« Economiser, non. Ne rien dépenser, oui »
Jules RENARD (1864-1910) - Ecrivain français et poupée qui fait non
Angela Merkel est un extincteur. Elle douche toute embellie d’enthousiasme si l’Europe croit sortir de la crise. Comme avec sa manie d’annoncer à chaque conseil européen qu’il n’en ressortira rien. Le 19 juillet 2011 : « Le sommet de la zone euro de jeudi ne donnera pas de résultat spectaculaire ». Le 15 août 2011 : « Il ne faut rien attendre de spectaculaire du sommet européen de cette semaine ». Le 23 mai 2012 : « Il n’y a aucune décision à attendre du conseil européen de ce mercredi ». Le 27 juin 2012 : « Je ne me fais pas d’illusion pour le sommet européen de vendredi ». Dommage qu’elle n’éteigne pas l’incendie de la dette avec.
La chancelière allemande est la nouvelle Margaret Thatcher, en dame de fer qui dit non au nom des intérêts de son pays. Elle ne veut ni relance, ni inflation et ni endettement. C’est pourquoi elle refuse la mutualisation des budgets nationaux et la levée d’un emprunt de la BCE. Mais la mûre de Berlin a des failles et le mur de Berlin qu’elle a érigé tombe. François Hollande, d’ordinaire si mou, a même arraché 120 milliards d’euros à jeter par les fenêtres.
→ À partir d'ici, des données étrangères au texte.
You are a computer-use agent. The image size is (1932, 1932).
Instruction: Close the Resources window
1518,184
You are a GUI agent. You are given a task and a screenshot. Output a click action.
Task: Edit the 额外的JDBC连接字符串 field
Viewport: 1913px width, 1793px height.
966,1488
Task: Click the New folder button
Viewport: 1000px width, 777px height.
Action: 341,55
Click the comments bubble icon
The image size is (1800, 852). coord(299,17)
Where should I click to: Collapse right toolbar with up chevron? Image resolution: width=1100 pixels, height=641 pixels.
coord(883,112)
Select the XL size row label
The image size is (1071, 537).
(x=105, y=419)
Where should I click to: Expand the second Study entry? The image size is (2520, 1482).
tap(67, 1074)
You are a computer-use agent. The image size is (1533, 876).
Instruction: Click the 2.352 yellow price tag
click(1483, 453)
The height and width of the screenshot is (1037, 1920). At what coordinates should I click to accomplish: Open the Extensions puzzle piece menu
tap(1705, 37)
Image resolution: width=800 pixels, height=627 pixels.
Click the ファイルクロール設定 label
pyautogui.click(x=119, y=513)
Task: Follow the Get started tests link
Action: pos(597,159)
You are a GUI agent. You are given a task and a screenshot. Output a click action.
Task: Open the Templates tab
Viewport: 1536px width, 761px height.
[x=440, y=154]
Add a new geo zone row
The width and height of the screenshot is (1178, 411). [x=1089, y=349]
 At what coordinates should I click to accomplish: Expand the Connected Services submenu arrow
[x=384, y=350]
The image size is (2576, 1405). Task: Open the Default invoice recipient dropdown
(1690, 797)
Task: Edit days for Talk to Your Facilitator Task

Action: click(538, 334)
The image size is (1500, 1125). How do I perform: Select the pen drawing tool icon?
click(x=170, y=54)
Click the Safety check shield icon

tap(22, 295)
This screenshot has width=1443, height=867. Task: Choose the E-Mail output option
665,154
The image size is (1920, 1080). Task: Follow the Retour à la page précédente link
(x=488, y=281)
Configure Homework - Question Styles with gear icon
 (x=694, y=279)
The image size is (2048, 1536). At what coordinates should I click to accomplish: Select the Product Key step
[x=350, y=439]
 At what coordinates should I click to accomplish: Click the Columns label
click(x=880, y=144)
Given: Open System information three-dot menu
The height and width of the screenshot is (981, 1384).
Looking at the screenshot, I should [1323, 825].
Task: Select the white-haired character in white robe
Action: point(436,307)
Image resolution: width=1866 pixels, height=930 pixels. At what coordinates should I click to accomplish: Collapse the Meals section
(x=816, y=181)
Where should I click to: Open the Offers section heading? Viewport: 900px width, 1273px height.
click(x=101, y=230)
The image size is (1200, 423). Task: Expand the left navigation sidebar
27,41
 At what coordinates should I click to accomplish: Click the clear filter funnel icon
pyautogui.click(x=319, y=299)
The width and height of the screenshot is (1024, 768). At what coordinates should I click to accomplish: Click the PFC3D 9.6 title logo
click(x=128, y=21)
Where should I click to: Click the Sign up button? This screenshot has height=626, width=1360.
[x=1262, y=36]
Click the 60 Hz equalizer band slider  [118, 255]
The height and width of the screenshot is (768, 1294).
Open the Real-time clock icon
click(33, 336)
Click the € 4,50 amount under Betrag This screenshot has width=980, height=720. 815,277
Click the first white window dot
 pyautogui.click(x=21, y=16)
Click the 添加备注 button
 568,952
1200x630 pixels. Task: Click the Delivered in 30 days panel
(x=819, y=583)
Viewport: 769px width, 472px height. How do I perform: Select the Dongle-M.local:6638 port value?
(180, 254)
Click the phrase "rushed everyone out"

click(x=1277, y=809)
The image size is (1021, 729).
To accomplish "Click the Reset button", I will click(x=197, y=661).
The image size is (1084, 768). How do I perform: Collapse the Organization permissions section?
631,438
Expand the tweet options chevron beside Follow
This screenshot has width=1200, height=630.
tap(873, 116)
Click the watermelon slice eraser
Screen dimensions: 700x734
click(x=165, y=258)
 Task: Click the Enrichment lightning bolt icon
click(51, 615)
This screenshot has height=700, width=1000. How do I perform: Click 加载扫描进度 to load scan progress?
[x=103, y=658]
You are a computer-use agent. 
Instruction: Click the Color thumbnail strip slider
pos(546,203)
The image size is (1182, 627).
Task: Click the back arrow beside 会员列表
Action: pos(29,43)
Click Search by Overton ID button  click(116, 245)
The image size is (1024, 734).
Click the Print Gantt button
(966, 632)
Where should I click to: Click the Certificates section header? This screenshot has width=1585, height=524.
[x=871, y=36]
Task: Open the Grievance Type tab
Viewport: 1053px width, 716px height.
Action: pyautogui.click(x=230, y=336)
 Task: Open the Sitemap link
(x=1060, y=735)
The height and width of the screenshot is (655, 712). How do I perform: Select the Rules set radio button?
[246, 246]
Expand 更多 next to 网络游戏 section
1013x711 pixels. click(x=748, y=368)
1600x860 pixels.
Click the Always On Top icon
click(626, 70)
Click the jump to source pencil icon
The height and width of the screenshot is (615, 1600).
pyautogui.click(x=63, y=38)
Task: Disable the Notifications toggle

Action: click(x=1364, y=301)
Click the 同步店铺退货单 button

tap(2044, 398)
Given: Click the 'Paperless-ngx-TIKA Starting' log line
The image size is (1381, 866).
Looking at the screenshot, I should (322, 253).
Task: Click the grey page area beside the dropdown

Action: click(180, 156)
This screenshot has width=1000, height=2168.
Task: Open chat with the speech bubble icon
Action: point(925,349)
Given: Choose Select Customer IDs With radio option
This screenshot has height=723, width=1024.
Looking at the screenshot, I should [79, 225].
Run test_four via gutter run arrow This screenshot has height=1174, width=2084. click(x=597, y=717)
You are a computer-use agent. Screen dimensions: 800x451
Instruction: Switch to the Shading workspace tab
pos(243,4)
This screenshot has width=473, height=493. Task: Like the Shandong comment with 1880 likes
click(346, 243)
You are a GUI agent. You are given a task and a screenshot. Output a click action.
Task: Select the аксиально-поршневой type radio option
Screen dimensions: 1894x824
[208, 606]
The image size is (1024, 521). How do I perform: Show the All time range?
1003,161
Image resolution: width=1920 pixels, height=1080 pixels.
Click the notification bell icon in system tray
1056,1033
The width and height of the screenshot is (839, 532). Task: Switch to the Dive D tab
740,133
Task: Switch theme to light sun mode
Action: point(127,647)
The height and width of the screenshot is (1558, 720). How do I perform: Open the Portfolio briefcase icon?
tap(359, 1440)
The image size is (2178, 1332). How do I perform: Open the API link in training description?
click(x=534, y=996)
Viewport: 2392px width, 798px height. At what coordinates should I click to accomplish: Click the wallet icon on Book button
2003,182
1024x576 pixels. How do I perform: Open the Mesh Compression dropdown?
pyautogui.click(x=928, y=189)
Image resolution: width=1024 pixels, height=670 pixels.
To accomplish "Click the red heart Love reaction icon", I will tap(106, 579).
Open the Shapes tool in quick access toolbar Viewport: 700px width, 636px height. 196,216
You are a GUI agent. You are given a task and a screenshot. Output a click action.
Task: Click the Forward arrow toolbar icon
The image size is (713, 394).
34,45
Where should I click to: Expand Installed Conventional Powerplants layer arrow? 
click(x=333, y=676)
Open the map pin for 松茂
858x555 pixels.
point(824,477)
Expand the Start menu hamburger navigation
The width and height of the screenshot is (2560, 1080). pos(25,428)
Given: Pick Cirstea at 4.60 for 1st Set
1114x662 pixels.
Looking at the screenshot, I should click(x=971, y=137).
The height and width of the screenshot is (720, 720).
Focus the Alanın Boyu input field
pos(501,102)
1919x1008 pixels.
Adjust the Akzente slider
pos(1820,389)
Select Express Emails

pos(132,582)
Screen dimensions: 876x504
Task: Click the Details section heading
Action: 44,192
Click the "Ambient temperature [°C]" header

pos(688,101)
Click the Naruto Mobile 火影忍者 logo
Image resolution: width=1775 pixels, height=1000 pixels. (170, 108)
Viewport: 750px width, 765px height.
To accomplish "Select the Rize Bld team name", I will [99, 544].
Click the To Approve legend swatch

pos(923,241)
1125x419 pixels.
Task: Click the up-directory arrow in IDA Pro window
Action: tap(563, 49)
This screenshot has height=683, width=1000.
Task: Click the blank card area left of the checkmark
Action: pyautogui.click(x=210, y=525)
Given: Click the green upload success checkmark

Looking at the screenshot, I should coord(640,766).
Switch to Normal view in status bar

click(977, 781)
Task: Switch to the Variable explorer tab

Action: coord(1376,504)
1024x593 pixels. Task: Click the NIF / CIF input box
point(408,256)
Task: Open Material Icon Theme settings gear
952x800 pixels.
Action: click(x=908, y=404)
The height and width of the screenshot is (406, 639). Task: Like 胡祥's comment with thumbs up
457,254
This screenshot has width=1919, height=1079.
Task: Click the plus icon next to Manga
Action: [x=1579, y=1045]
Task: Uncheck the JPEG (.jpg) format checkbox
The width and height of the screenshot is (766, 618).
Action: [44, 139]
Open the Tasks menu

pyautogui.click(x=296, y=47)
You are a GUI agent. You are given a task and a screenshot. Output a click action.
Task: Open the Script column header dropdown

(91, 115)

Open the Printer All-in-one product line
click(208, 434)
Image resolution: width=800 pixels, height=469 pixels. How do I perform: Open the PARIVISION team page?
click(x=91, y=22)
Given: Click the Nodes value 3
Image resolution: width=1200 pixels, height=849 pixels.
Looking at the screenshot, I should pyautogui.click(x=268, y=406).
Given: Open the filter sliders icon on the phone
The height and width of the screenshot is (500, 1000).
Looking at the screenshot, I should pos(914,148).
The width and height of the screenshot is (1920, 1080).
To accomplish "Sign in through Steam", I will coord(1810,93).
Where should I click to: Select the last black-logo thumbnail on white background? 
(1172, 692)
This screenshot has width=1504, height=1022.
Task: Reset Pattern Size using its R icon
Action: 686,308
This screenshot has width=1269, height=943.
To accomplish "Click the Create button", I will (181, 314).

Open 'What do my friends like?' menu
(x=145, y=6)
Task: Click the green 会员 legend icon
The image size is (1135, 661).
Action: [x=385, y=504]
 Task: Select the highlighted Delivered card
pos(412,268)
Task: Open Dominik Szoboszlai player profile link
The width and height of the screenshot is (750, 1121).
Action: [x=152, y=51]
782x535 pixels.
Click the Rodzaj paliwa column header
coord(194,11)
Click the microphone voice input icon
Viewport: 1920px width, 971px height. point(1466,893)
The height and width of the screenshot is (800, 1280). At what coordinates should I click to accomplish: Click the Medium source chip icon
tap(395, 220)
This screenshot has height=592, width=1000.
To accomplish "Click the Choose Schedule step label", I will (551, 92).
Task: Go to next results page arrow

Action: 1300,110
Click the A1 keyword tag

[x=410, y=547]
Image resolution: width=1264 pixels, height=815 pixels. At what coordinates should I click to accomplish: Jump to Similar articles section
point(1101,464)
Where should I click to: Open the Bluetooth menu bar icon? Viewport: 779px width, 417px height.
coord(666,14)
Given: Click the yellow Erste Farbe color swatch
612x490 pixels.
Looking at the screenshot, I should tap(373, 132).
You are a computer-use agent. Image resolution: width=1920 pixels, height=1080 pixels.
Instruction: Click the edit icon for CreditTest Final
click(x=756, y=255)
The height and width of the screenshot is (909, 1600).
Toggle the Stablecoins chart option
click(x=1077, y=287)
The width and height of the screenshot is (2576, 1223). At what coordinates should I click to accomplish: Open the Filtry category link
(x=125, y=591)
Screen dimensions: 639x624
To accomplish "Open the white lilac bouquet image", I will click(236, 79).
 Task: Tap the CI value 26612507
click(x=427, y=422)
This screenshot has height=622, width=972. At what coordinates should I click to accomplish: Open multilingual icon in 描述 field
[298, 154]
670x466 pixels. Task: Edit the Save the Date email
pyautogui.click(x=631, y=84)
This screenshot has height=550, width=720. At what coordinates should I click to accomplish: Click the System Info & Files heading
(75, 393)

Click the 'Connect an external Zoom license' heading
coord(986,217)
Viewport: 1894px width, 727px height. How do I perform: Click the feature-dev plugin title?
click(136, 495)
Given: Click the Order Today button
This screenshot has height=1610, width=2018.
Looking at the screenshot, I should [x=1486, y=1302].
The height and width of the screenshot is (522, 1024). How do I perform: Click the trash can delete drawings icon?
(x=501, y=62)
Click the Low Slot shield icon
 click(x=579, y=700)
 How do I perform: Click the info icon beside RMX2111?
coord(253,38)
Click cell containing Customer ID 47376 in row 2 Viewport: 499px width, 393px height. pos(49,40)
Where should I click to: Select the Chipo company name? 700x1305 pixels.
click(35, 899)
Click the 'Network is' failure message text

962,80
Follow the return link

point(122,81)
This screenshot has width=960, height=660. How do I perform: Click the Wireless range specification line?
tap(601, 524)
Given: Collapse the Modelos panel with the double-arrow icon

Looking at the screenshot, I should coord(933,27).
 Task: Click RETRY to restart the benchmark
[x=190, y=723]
Angela Merkel n’a pas la force de conviction de l’ancienne 1ère ministre britannique. Elle se laisse au contraire facilement convaincre et derrière une apparente rigueur toute allemande change étonnamment d’avis en fonction des circonstances. Mais toujours en retard. Il ne faut pas chercher ailleurs la lenteur de l’aide à la Grèce, le retard pris en Espagne et la passivité sur le dossier de la Libye. C’est pourquoi elle enchaine les échecs électoraux dans les Länders et craint l’échéance de sa réélection en 2013. A moins que d’ici là nous ne soyons tous morts.
Le Merkozy a vécu. Elle fait figure de grand-mère de l’Europe comme la reine Victoria puisqu’elle a été élue en 2005. Elle incarnait alors le renouveau de la démocratie-chrétienne allemande. Huit ans après le départ de l’historique Helmut Kohl, elle redonnait le pouvoir à la CDU en battant d’extrême justesse le social-démocrate Gerhard Schröder. Celui-ci avait lancé un grand plan pour restaurer la compétitivité et la croissance. Elle s’est contentée de suivre.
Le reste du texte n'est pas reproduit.